-- Extract follows --

A homologous radioimmunoassay for the measurement of urotensin II in the euryhaline flounder, Platichthys flesus

A sensitive and specific homologous radioimmunoassay (RIA) has been developed to measure tissue and circulating levels of the fish caudal neurosecretory system neuropeptide, urotensin II (UII), in the euryhaline flounder Platichthys flesus. A polyclonal antiserum Mi as raised against flounder UII in rabbit; UII-I-125 was produced by the iodogen method and purified by HPLC. Antiserum specificity to flounder UII was demonstrated through lack of cross-reactivity with several small peptides and parallelism with standard curves for serial dilutions of UII in plasma and urophysial extracts. Biological activity of the peptide measured by UII RIA was confirmed by bioassay. Plasma intra- and interassay coefficients of variation were 9 and 18% (n = 5 and n = 3), respectively, nonspecific binding constituted 4.6% (+/-1.42%, 8) of total counts, and the limit of RIA detectability was estimated as 1.5 x 10(-16) M UII/assay tube. Plasma samples were subject to a reversed-phase liquid chromatography purification protocol which had an extraction efficiency of 63% (+/-10%, n = 6) and showed consistent recovery of UII over a range of plasma volumes and peptide concentrations. Plasma UII concentrations in seawater (SW)-adapted flounder (3.80 +/- 0.77 x 10(-11) M, n = 7) were significantly higher than those in freshwater (FW)-adapted fish (1.10 +/- 0.15 x 10(-11) M, n = 7). This variation coincided with differences in plasma osmolality and Na+ levels. No differences were found, however, between urophysial UII concentrations in SW-adapted (3.71 +/- 1.78 x 10(-10) M UII/gland, n = 7) and FW-adapted (2.53 +/- 1.33 x 10(-10) M UII/gland, n = 7) flounder (C) 1999 Academic Press.

-- Extract concluded --
-- Supplied material follows --

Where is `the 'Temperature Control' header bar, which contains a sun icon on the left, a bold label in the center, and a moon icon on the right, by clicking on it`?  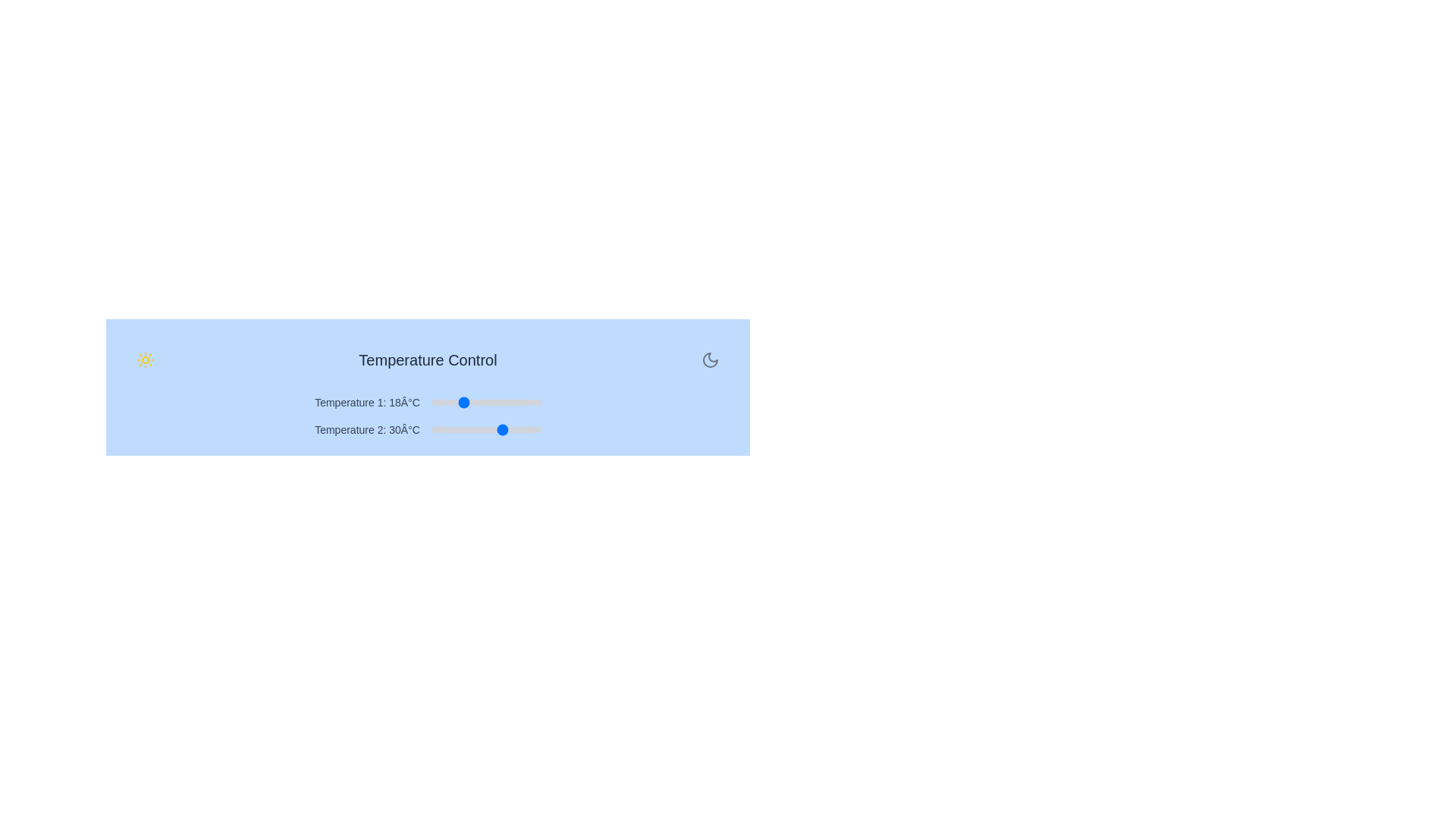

-- Supplied material concluded --

Answer each question from the flounder urotensin abstract, one answer per line, numbered to match.
1. By what method was UII-I-125 produced?
2. What extraction efficiency did the plasma purification protocol have?
3. What plasma UII concentration was measured in seawater-adapted flounder?
The lines have nothing to do with the flounder urotensin abstract.

§ **Task output**:
1. It was produced by the iodogen method and purified by HPLC.
2. The protocol had an extraction efficiency of 63% (+/-10%, n = 6).
3. Seawater-adapted flounder had a plasma UII concentration of 3.80 +/- 0.77 x 10(-11) M (n = 7).